Problem statement>
Print exactly the lines that run from the one containing "Viewport: 1018px width, 596px" to the final line of the data, both included, and print none of the pictures.

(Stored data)
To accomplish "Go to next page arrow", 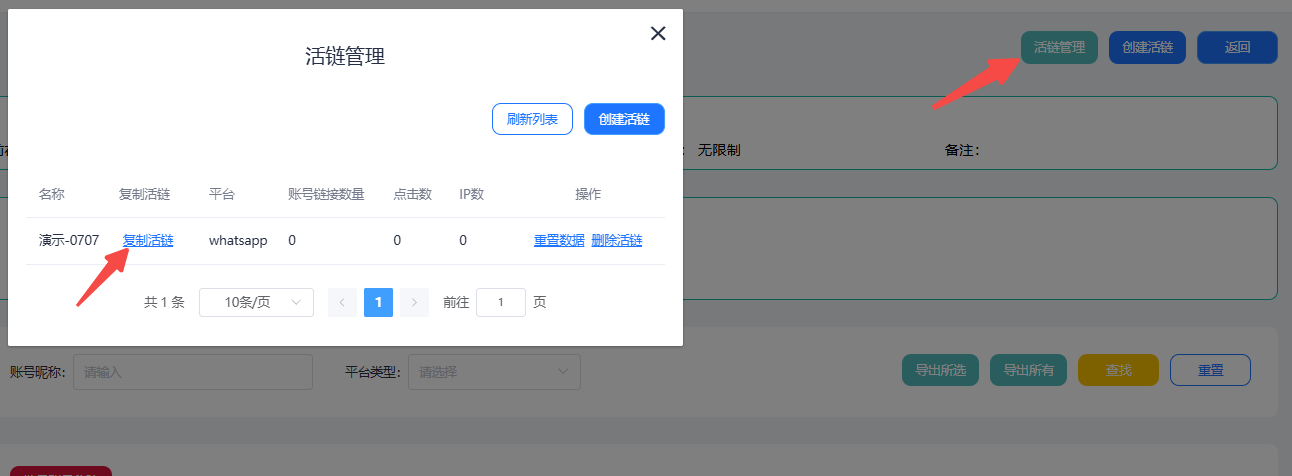I will coord(415,302).
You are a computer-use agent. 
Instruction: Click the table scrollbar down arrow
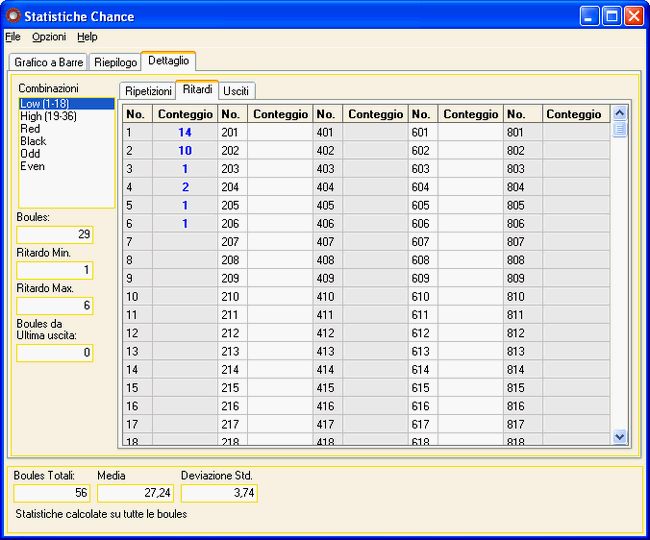(x=619, y=436)
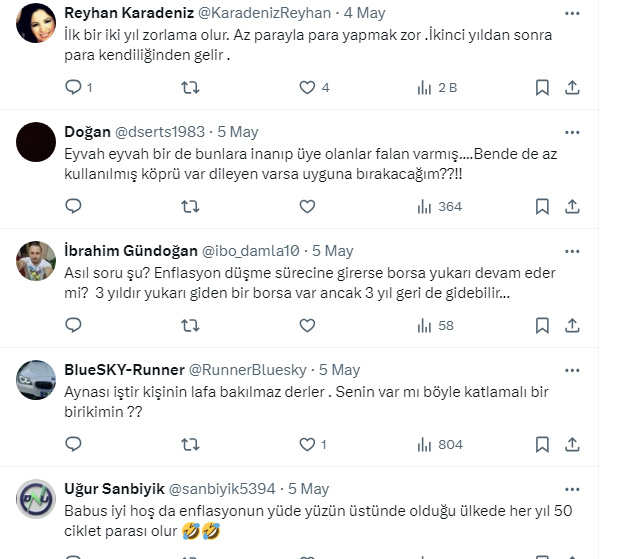The height and width of the screenshot is (559, 619).
Task: Expand the three-dot menu on Uğur Sanbiyik's tweet
Action: 572,490
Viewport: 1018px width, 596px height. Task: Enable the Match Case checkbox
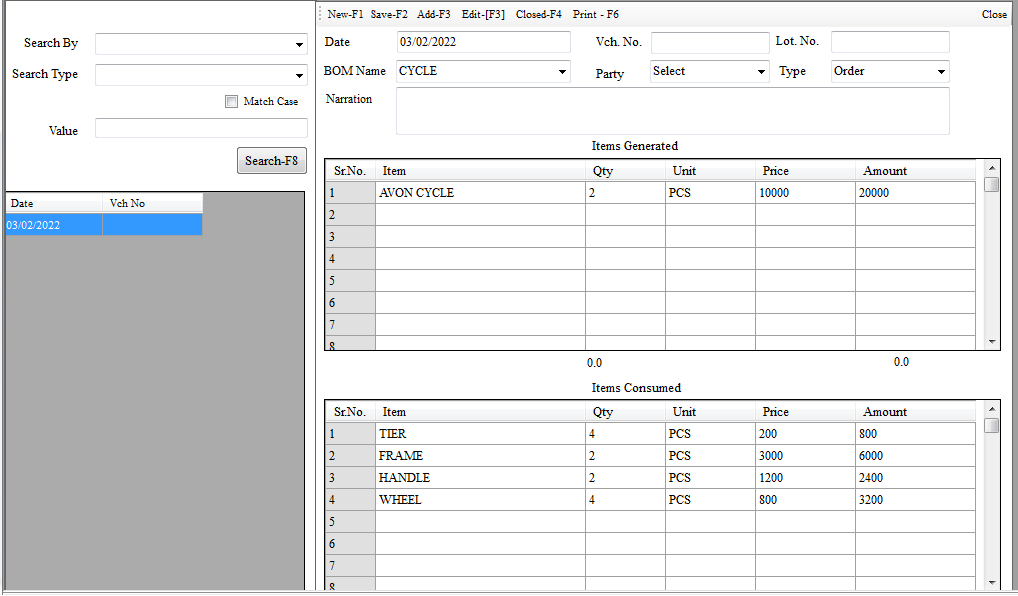232,101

Your solution>
Viewport: 1018px width, 596px height. Task: Enable the Match Case checkbox
232,101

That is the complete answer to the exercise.